Cnoc an Chuillinn lies in the eastern section of the MacGillycuddy's Reeks, Ireland's highest mountain range. It is at the start of a high ridge section that, moving eastwards, includes Cnoc an Chuillinn East Top (926 m) (a subsidiary summit of Cnoc an Chuillinn, but which is itself a Vandeleur-Lynam), Maolán Buí (973 m), Cnoc na Péiste (988 m), The Big Gun (939 m) and finishes with Cruach Mhór (932 m).

Between Cnoc an Chuillinn, and Cnoc an Chuillinn East Top, lies a major south-east spur to the less frequently climbed, Brassel Mountain (575 m), which descends steeply into the Black Valley below. Brassel Mountain is regarded for its steep scrambling, and as an alternative access route to the eastern section of the main Reek's ridge, from more frequently used Hag's Glen options.

To the west of Cnoc an Chiullinn is Cnoc na Toinne (845 m), and then the drop down to the col from which the Devil's Ladder can be descended into the Hag's Glen.

Cnoc an Chuillinn's name is often misspelt, including swapping the middle-"an" for "na", or using one "l" or one "n", or using the anglicised term of Knockacullion, as done in other parts of Ireland.

Required work
(a) Condense the paragraph of the Cnoc an Chuillinn passage that begins "Between Cnoc an Chuillinn, and Cnoc an Chuillinn East Top" into a shorter version that keeps its main facts.
(b) Carry on the passage about Cnoc an Chuillinn, picking up after its final sentence.

Stored items

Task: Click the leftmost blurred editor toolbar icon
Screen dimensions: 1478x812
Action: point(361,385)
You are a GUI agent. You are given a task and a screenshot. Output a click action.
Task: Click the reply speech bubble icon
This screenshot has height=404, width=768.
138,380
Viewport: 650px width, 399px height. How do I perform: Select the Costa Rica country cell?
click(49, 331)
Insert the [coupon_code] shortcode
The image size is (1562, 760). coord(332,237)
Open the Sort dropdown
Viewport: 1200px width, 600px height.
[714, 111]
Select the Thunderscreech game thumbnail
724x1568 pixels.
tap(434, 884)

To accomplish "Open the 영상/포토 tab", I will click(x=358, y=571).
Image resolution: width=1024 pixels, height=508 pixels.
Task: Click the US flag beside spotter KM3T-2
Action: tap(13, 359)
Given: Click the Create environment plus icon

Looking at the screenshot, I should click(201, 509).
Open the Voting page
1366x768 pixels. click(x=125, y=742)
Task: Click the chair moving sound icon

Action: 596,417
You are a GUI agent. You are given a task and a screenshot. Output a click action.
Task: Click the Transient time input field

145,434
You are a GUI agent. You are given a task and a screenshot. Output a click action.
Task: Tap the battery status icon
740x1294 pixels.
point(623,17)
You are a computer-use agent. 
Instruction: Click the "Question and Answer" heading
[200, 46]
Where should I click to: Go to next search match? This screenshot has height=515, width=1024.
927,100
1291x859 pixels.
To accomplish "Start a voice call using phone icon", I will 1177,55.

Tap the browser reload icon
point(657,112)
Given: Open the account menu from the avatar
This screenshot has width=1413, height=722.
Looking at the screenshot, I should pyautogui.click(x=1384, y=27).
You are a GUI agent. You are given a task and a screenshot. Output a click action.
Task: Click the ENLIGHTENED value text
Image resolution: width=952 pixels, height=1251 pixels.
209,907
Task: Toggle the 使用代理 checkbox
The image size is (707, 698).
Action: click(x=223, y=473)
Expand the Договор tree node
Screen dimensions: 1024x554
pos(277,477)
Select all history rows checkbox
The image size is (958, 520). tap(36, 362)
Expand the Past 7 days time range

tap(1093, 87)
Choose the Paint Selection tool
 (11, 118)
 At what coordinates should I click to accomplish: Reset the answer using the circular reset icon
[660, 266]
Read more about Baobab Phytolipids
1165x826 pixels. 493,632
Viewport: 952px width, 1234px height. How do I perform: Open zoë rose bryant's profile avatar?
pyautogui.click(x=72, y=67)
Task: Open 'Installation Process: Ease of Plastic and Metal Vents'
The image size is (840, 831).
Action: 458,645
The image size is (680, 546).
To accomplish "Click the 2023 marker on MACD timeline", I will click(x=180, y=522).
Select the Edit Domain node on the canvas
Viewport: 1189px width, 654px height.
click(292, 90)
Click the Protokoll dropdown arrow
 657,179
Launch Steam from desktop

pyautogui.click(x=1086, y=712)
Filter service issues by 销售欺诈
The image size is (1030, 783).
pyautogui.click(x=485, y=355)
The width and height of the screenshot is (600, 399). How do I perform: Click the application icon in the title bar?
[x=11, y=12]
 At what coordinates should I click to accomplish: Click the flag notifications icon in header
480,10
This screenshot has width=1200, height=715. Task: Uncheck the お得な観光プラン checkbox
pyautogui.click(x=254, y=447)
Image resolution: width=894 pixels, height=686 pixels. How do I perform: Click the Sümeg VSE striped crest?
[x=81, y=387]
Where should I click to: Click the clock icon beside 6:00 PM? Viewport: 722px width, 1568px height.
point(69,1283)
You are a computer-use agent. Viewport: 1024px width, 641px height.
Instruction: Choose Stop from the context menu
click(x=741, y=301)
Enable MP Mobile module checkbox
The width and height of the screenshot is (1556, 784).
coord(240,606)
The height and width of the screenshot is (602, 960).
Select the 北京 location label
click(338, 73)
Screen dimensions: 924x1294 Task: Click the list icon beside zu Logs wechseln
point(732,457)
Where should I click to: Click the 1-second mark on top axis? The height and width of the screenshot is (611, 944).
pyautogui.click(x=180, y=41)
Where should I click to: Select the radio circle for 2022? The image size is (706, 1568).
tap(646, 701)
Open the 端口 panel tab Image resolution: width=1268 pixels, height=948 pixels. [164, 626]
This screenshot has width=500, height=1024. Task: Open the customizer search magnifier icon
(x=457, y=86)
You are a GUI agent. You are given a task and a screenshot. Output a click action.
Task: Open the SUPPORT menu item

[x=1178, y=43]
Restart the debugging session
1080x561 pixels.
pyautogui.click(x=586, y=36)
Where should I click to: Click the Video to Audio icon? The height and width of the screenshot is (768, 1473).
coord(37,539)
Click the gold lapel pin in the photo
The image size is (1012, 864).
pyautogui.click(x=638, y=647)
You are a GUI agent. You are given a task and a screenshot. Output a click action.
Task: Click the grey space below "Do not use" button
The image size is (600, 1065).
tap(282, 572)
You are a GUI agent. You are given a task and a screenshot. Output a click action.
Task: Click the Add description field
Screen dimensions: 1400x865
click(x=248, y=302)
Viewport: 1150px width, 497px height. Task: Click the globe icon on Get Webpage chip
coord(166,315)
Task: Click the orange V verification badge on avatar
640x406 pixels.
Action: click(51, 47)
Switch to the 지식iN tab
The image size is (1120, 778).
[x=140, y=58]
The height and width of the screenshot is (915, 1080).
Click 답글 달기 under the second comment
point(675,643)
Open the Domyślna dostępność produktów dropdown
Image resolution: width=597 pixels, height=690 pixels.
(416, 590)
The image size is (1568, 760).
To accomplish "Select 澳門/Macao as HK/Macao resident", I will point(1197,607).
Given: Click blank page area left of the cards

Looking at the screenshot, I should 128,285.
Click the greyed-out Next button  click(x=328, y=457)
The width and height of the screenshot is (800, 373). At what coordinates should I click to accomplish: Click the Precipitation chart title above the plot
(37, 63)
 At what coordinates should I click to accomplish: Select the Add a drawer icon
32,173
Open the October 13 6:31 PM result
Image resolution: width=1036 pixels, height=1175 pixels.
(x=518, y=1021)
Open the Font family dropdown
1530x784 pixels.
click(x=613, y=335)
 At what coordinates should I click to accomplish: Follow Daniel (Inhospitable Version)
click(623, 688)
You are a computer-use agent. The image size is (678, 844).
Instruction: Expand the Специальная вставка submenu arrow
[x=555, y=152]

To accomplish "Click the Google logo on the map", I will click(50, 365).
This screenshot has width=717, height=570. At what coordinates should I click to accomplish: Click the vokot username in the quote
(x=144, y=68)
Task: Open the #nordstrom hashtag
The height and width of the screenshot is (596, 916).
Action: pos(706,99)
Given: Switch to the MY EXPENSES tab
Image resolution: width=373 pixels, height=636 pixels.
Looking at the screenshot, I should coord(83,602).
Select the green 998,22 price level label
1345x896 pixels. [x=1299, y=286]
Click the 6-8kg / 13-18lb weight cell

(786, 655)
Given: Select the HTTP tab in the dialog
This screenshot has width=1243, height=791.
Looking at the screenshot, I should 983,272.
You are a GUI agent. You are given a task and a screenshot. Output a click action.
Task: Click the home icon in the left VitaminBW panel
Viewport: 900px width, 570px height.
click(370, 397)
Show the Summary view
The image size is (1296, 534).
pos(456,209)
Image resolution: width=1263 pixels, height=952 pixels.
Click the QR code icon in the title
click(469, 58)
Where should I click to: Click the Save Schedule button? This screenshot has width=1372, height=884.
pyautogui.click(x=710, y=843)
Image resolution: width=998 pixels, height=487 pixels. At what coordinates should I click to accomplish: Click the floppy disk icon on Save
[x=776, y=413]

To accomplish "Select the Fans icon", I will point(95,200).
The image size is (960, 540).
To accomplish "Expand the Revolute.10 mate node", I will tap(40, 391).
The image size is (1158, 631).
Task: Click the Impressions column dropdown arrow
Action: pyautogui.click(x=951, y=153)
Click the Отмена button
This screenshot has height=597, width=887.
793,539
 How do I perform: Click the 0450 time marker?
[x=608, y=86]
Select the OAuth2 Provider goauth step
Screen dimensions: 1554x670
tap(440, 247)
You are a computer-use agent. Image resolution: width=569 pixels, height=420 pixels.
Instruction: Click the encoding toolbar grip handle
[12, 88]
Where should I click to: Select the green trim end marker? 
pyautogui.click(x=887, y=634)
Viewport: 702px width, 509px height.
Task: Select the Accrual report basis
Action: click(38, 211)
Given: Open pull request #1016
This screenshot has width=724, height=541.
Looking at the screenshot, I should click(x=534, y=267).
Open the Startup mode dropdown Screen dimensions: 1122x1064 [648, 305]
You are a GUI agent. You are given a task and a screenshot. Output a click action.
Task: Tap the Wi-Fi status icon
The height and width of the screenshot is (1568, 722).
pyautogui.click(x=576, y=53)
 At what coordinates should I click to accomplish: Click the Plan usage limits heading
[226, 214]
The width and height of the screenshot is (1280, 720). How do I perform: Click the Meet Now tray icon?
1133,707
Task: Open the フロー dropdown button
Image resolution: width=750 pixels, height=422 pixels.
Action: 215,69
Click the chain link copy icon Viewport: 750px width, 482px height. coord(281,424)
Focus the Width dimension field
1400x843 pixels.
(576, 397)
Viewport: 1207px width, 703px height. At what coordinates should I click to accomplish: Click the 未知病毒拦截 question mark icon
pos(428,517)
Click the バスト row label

Per-task answers
(a) A major south-east spur between Cnoc an Chuillinn and Cnoc an Chuillinn East Top leads to the less frequently climbed Brassel Mountain (575 m), which drops steeply into the Black Valley. Brassel Mountain is known for steep scrambling. It also offers an alternative route onto the eastern section of the main Reeks ridge, in place of the more frequently used Hag's Glen routes.

(b)
Cnoc an Chuillinn is the 316th-highest mountain in Britain and Ireland on the Simm classification. It is listed by the Scottish Mountaineering Club ("SMC") as one of 34 Furths, which is a mountain above 3000 ft in elevation, and meets the other SMC criteria for a Munro (e.g. "sufficient separation"), but which is outside of (or furth) Scotland; which is why Cnoc an Chuillinn is sometimes referred to as one of the 13 Irish Munros.

Cnoc an Chuillinn's prominence qualifies it to meet the Arderin classification, and the British Isles Simm and Hewitt classifications. Cnoc an Chuillinn does not appear in the MountainViews Online Database, 100 Highest Irish Mountains, as the prominence threshold is over 100 m.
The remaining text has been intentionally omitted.